Séminaire par Rubén Laplaza, Laboratory for Computational Molecular Design & National Center for Competence in Research-Catalysis – Ecole Polytechnique Fédérale de Lausanne, le mardi 23 janvier à 11h

Dans le cadre de l’animation scientifique, Rubén Laplaza, chercheur post-doctorant au Laboratory for Computational Molecular Design & National Center for Competence in Research-Catalysis de l’Ecole Polytechnique Fédérale de Lausanne, présentera une conférence intitulée “Machine Learning and Generative Models: From Structure to Properties and Back” le mardi 23 janvier à 11h en salle de séminaire de l’ISA.

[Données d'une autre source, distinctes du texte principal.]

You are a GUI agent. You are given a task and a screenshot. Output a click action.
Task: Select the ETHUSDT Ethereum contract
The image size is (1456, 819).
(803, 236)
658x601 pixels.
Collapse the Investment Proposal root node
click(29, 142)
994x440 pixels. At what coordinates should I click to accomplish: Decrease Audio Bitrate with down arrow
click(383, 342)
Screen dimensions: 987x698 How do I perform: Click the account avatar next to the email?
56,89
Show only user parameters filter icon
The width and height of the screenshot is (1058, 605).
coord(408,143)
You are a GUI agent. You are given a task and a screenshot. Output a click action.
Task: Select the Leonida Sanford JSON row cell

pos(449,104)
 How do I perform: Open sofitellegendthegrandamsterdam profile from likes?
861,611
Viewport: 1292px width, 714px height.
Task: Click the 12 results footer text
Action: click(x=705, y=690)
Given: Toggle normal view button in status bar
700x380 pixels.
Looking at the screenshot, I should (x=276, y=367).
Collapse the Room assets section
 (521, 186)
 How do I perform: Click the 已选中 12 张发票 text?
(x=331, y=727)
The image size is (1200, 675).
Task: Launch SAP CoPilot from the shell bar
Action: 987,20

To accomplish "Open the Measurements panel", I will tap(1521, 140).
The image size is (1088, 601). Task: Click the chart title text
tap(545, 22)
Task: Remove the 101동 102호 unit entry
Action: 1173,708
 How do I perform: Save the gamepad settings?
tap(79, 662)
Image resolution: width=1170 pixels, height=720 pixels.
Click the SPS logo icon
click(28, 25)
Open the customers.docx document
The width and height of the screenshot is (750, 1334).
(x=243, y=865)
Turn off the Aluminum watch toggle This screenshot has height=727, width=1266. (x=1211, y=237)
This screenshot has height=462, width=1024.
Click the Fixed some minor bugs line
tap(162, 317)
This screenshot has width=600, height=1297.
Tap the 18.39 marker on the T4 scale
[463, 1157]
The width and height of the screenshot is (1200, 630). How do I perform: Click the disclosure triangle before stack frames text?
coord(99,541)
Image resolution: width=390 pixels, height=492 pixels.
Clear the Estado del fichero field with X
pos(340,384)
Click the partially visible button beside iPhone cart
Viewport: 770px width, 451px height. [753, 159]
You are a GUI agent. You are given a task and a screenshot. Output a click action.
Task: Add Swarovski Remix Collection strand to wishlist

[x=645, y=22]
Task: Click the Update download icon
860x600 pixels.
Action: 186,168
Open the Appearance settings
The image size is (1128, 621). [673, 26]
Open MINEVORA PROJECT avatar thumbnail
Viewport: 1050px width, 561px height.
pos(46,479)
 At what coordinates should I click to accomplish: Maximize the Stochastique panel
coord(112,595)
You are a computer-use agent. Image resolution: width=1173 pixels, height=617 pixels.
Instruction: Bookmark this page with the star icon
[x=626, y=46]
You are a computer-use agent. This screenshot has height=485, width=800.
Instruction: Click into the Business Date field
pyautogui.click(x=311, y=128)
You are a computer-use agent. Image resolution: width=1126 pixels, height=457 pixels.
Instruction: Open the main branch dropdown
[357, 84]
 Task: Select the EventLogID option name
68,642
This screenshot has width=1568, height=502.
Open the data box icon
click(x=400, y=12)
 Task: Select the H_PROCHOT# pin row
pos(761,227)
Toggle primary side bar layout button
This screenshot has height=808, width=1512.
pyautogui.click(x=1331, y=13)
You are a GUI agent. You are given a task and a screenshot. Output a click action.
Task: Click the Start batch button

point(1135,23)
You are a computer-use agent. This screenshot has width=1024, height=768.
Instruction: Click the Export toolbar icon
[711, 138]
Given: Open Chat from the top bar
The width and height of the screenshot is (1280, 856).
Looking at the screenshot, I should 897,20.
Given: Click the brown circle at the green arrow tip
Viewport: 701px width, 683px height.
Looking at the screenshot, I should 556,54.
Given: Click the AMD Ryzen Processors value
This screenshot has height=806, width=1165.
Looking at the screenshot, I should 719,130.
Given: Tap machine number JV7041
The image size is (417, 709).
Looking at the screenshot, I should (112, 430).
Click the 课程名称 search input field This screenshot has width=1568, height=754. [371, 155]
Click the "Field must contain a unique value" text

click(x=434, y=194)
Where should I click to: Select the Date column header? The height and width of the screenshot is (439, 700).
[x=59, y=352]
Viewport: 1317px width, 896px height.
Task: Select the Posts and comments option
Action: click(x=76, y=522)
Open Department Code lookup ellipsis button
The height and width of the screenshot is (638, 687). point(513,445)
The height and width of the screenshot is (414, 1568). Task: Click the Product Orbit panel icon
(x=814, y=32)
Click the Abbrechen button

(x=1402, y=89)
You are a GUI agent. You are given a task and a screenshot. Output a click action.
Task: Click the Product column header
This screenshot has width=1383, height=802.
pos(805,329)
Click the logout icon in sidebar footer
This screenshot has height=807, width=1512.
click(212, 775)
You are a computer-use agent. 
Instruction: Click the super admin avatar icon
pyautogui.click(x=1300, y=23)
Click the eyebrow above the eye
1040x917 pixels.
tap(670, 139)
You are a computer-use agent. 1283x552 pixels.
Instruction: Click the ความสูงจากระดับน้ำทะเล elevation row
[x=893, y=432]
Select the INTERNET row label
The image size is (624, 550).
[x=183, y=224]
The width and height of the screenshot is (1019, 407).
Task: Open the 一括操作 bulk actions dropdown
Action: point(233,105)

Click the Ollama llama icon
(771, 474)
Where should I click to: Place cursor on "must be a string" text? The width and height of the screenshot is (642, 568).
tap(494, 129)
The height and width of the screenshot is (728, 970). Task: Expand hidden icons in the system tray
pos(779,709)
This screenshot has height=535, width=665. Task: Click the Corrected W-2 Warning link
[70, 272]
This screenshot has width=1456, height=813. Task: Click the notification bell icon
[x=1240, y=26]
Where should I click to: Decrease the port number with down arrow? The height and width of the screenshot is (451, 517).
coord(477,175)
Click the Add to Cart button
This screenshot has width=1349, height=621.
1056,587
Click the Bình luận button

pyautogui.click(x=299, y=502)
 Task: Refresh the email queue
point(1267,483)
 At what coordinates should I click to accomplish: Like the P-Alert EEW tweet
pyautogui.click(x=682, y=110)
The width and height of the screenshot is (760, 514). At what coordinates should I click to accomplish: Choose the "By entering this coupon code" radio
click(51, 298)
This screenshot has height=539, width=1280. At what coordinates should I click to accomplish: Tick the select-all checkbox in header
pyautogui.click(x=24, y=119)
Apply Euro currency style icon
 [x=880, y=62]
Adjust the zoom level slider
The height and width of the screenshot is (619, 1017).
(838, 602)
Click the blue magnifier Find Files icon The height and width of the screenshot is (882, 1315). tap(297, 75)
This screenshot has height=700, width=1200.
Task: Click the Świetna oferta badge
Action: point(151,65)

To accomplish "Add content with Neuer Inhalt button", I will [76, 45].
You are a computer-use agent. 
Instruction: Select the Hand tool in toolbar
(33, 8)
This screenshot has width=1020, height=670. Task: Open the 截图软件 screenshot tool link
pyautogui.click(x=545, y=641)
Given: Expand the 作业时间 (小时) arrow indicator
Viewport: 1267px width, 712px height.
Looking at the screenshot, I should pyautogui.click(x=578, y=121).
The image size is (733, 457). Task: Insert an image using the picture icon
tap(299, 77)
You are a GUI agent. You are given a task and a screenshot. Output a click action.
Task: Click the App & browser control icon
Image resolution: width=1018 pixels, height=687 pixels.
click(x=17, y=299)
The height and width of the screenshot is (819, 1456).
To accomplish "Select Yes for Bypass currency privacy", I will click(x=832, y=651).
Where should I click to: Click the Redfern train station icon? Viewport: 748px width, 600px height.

Résumé de la présentation:
Statistical methods have emerged as a powerful tool in chemistry due to both improved algorithms and increased data availability. Initial applications involved the prediction of molecular properties from structure, building on previous work focused on drug design. While quickly accessing information about materials and molecules remains vital, perhaps a more contemporary challenge is going backwards: finding the molecule that corresponds to the target property. Methodologies to this end would open the door towards “inverse design” and simplify the development of new materials, catalysts and drugs.
In this talk, I will present work related with both these directions, from structure to properties and back [1, 2], and detail how this framework paves the way to the discovery of tailored molecules. Applications will be showcased for the development of improved homogeneous catalysts and organic electronics for photovoltaic cells, domains in which progress is currently limited by resource intensive trial-and-error. Combining high-throughput computation and crystallographic information with machine learning and generative models have enabled us to identify new molecules of interest for singlet-fission [3].
To take a step beyond, limitations and challenges will be discussed in depth. Bottlenecks include the digitalization of chemical information and accounting for the multi-objective nature of optimization. In particular, the complexity of handling different data sources (experiment vs. computation) and balancing inaccuracies in the underlying statistical models when exploring uncharted chemical space, key aspects for real world implementation, will be highlighted.

Références
[1] Gallarati, S.; Fabregat, R.; Laplaza, R.; Bhattacharjee, S.; Wodrich, M. D.; Corminboeuf, C. Chemical Science 2021, 12, 6879–6889.
[2] Laplaza, R.; Gallarati, S.; Corminboeuf, C. Chemistry–Methods 2022, 2, DOI: 10. 1002/cmtd.202100107.
[3] Blaskovits, J. T.; Laplaza, R.; Vela, S.; Corminboeuf, C. Advanced Materials 2023, DOI: 10.1002/adma.202305602.